Case: lottery offers and score cutoffs in an education program

IV setting: a school program is oversubscribed, so lottery offers instrument actual enrollment. The offer affects participation but should not affect scores except through participation.
The IV report should show the reduced form, first stage, 2SLS/LATE, weak-instrument risk, exclusion restriction, and complier interpretation.
RD setting: scholarship eligibility is determined by a 70-point cutoff.
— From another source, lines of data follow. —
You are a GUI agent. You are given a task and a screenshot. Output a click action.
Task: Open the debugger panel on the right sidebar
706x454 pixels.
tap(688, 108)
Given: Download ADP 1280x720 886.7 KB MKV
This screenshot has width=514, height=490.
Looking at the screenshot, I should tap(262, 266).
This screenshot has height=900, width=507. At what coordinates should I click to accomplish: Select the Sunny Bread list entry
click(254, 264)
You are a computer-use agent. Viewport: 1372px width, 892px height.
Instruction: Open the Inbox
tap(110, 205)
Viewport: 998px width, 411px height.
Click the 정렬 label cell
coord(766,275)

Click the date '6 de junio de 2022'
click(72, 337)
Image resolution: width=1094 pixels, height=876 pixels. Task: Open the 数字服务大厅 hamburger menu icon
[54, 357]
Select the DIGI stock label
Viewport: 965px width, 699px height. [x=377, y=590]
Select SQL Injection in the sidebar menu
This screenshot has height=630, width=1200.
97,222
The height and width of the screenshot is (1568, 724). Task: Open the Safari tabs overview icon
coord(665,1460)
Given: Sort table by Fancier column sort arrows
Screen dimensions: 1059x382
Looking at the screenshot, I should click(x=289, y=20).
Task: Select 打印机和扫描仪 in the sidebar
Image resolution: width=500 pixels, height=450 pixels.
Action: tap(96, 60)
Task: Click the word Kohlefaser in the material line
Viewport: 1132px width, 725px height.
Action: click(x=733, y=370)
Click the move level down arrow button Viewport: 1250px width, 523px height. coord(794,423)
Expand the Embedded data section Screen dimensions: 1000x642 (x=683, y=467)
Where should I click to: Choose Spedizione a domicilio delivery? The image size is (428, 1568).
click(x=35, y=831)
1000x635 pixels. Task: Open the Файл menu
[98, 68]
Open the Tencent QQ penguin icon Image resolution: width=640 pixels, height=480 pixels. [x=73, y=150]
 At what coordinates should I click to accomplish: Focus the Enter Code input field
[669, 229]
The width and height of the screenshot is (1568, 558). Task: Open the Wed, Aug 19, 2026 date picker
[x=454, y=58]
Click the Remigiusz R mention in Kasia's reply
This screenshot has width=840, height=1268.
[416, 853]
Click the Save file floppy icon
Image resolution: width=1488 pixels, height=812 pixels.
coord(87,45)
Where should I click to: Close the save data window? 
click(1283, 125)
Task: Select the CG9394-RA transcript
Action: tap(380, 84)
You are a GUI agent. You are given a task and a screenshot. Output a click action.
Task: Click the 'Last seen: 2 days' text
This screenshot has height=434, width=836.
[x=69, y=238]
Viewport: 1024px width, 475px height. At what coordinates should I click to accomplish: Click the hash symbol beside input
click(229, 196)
Students at 69.8 and 70.2 should be locally comparable, while eligibility jumps at the cutoff.
The RD report should show threshold plots, local linear estimates, bandwidth sensitivity, covariate continuity, and whether running-variable density jumps at the cutoff.

05 / Risks

Common Pitfalls

Using a strong predictor as an instrument without a credible exclusion story.

Ignoring a weak first stage and interpreting noisy 2SLS coefficients as precise causal effects.

Showing a clean RD plot while hiding manipulation, sorting, or bandwidth sensitivity near the cutoff.